2: The preferences of Millennials can be grouped into Hard-Soft Skills as well as Intrinsic-Extrinsic Motivations
The other interesting find based on this survey is that Singapore Millennials want to look out for 4 main characteristics when they pick their choice for their career. The report shares that they are looking for
1. Employer Reputation (Do you take good care of your tribe?)
2. People and Culture (Will I be able to fit in?)
3. Remuneration and Advancement Opportunities (Can I expect to grow with this Organisation?)
4. Job Characteristics (What is expected of me in terms of work?)
3) If Banking can drop, so can you
And lastly, there seems to be a drop in the Banking industry as a top choice for Singapore Millennials.

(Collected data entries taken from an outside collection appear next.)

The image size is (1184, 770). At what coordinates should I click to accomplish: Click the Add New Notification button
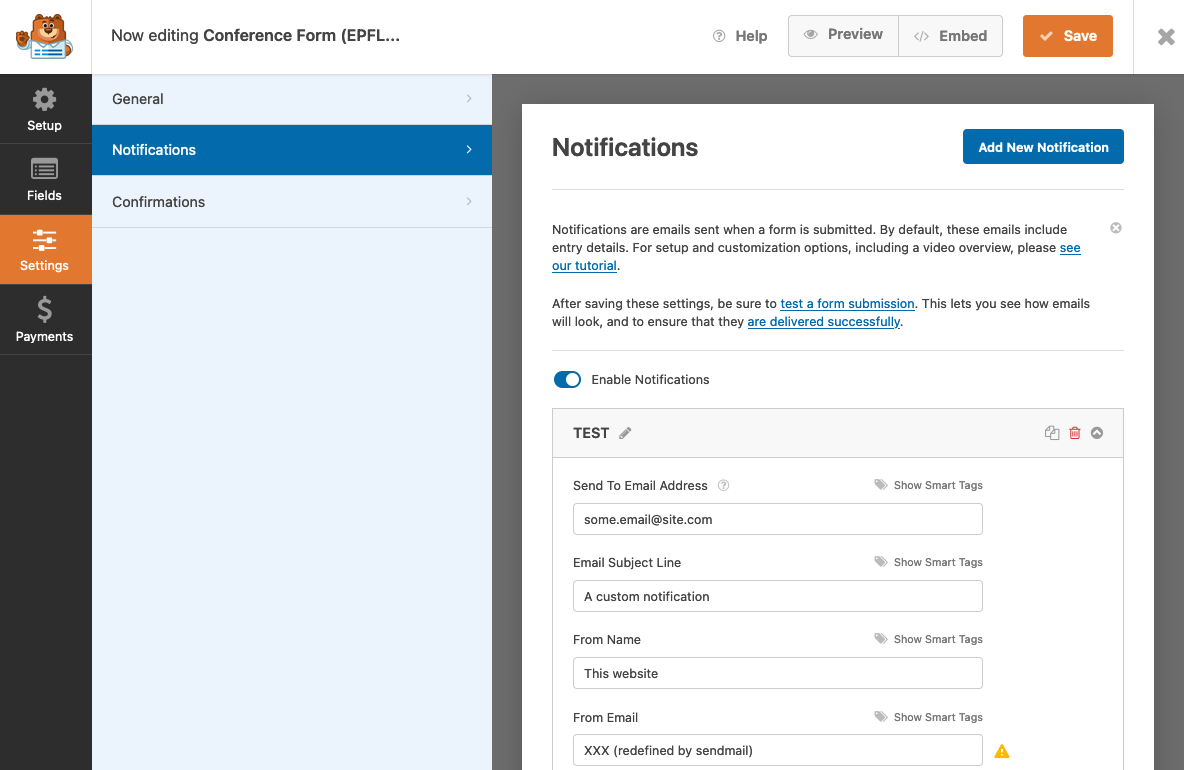click(x=1043, y=147)
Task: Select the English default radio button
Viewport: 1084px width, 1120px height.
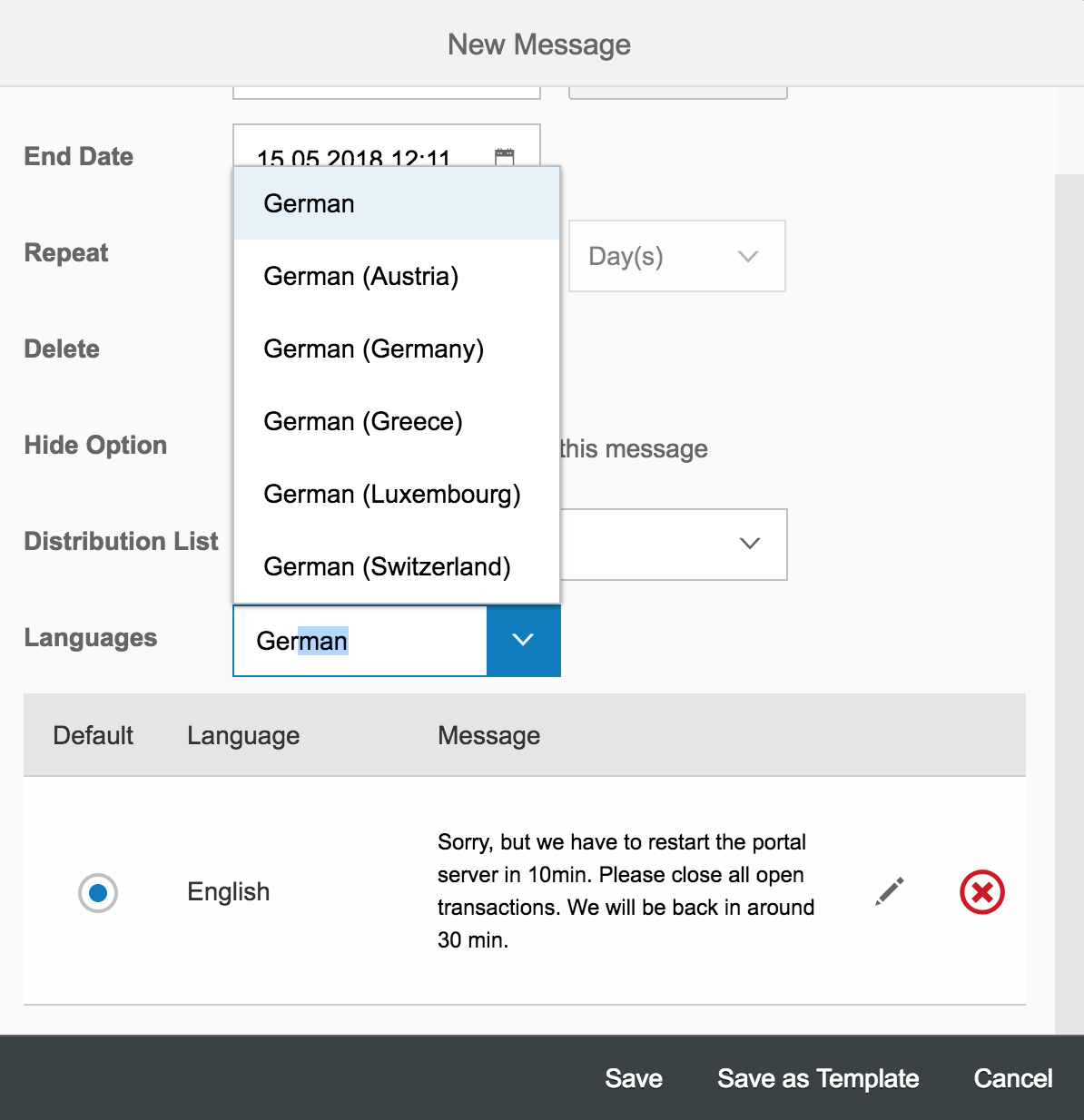Action: pos(98,893)
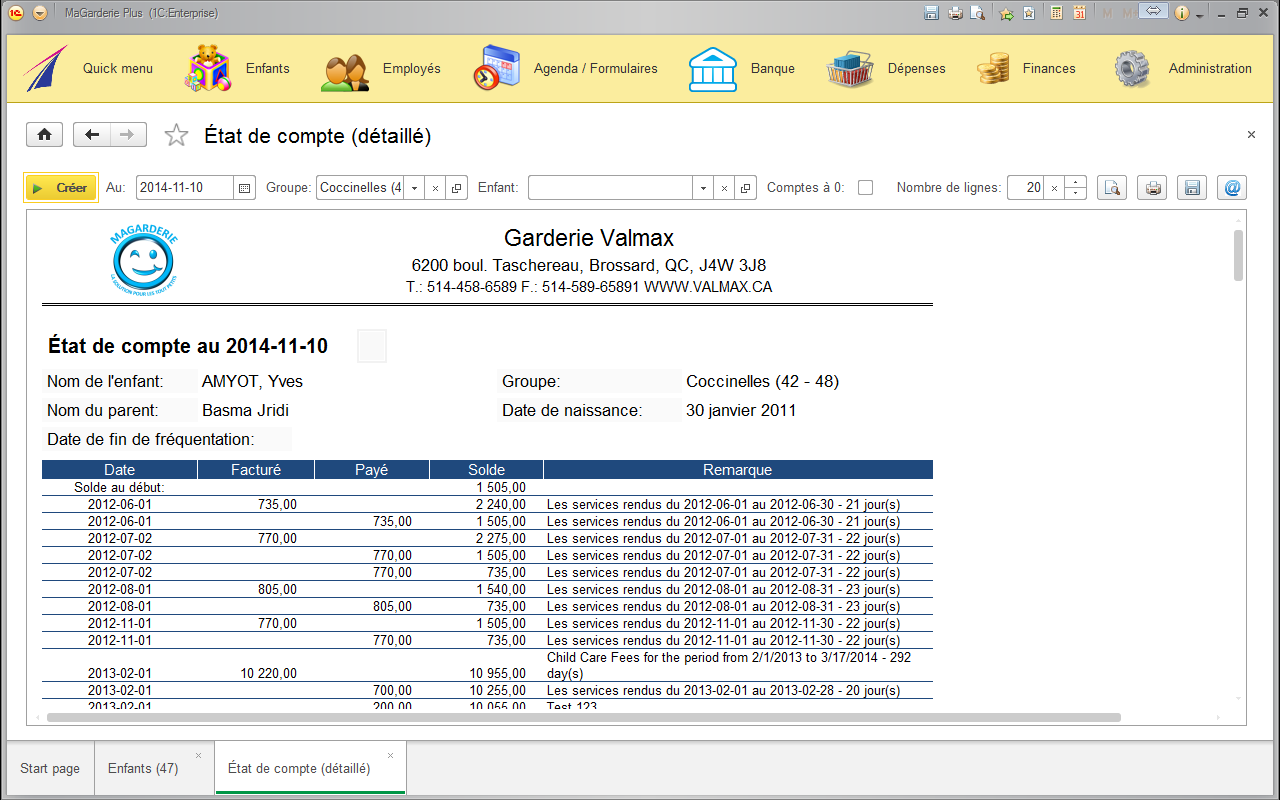Switch to the Enfants (47) tab
The width and height of the screenshot is (1280, 800).
pos(145,768)
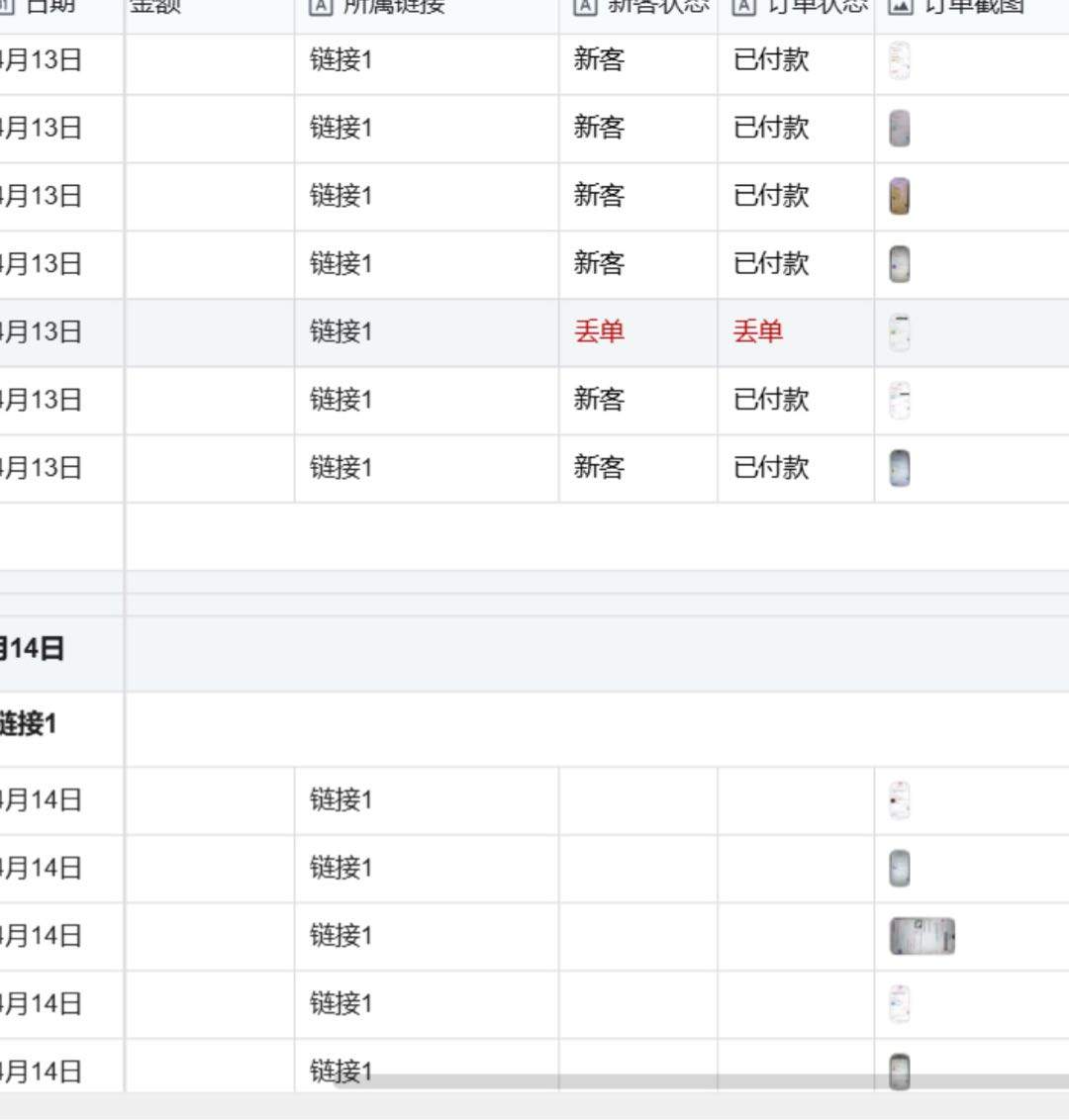The width and height of the screenshot is (1069, 1120).
Task: Click empty 新客状态 cell beside the landscape thumbnail
Action: [x=637, y=936]
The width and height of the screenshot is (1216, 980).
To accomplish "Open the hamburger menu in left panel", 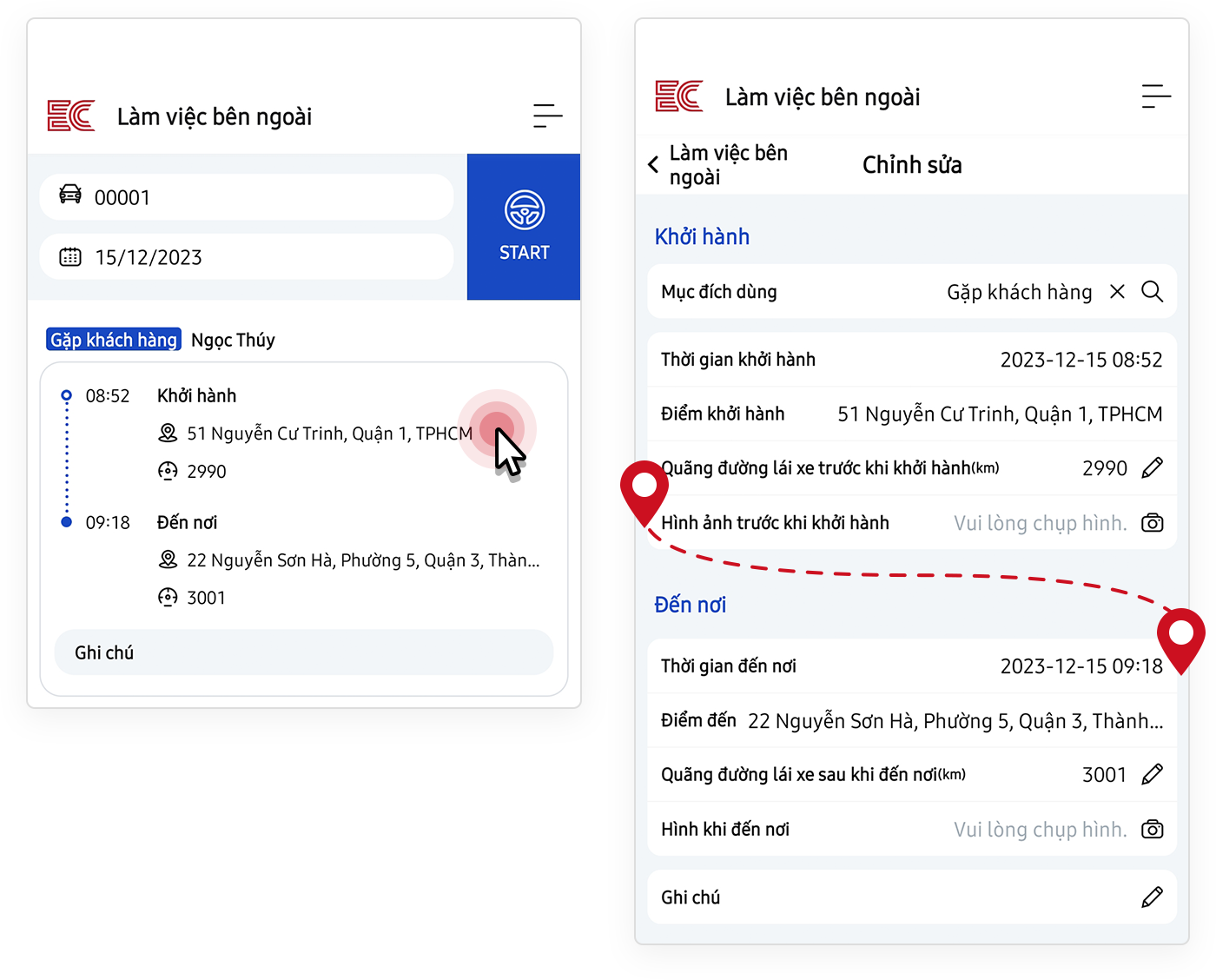I will click(x=547, y=116).
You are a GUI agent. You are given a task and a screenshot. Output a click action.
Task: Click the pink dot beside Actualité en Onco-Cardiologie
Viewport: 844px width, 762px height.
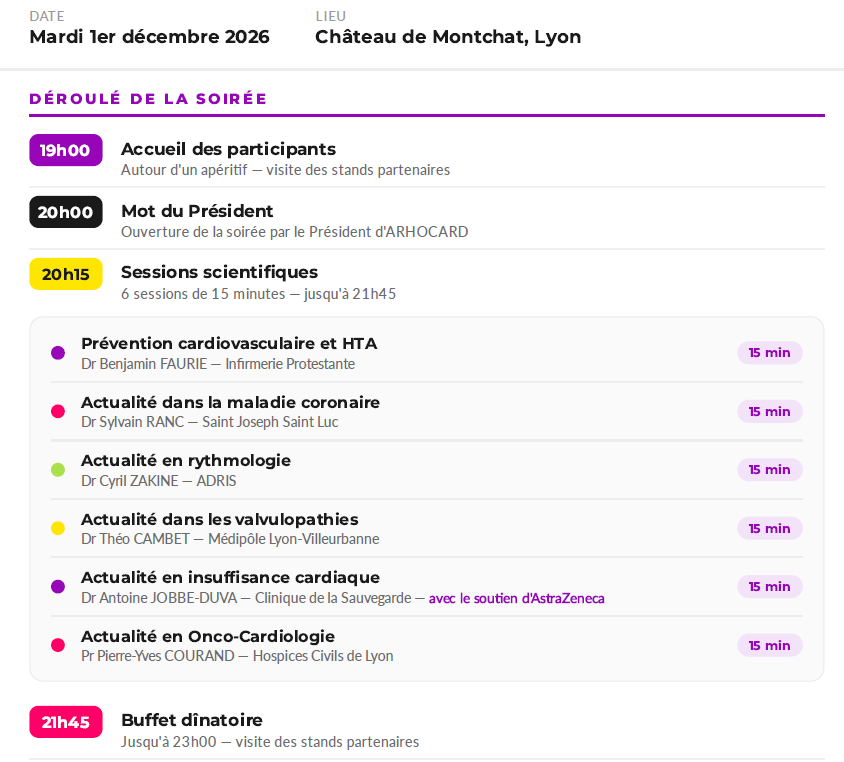pyautogui.click(x=58, y=645)
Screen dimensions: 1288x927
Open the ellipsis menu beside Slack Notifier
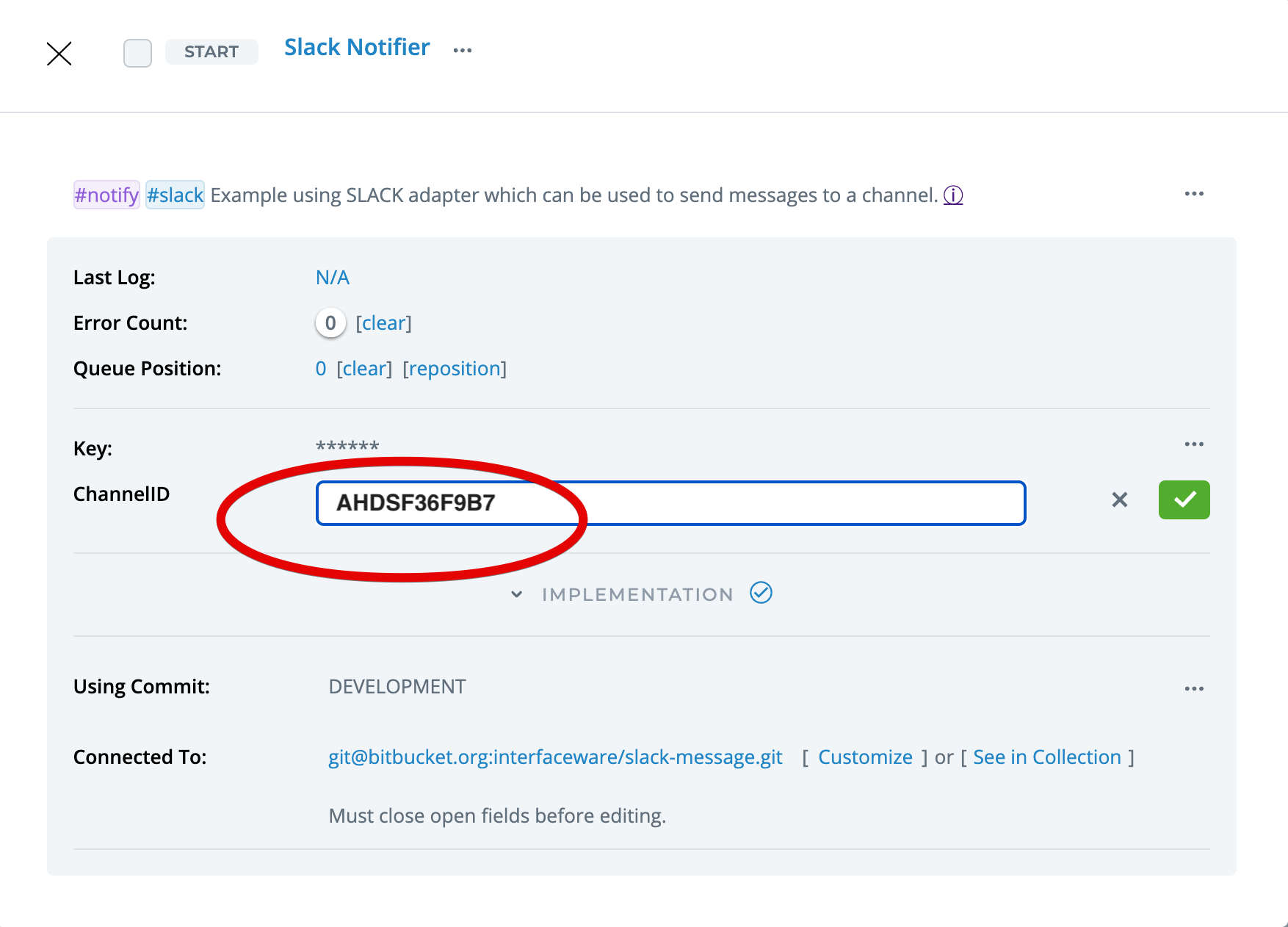pyautogui.click(x=462, y=51)
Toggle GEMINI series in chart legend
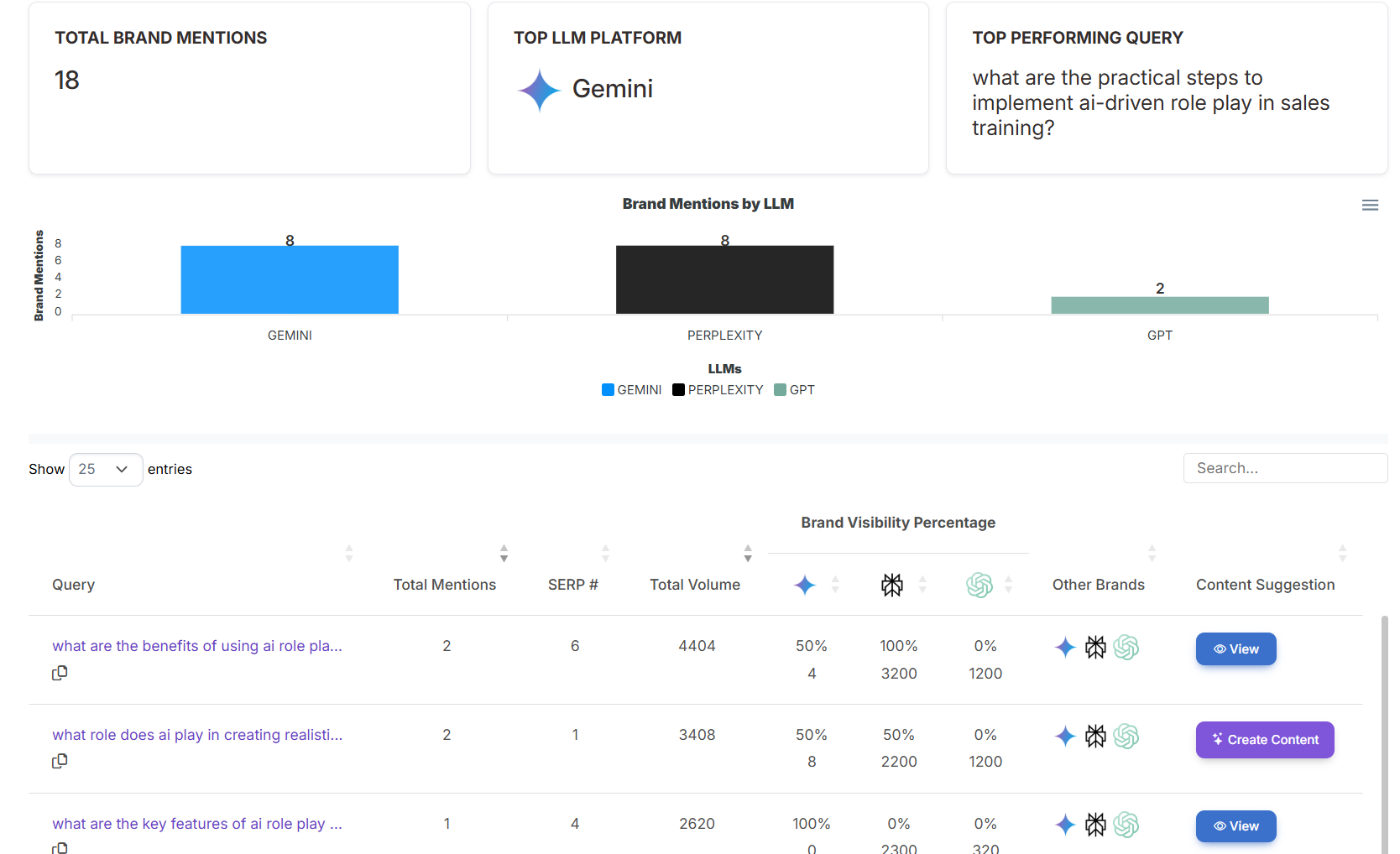Screen dimensions: 1400x854 pos(631,390)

In the past, many business graduates preferred to enter the banking line but it seems that the banking industry has not been listening to the preferences of the Millennials.
They have yet to provide the kind of employment experiences that the local Millennials seek today in the job market. They have suffered, in terms of ranking, a significant drop from 23rd in 2014 to 40th in 2017.
Suffice to say that it is vital for all organisations to start tuning in to what the Millennials want. Even something that was considered a safe haven as Banking is now seen with a different regard today.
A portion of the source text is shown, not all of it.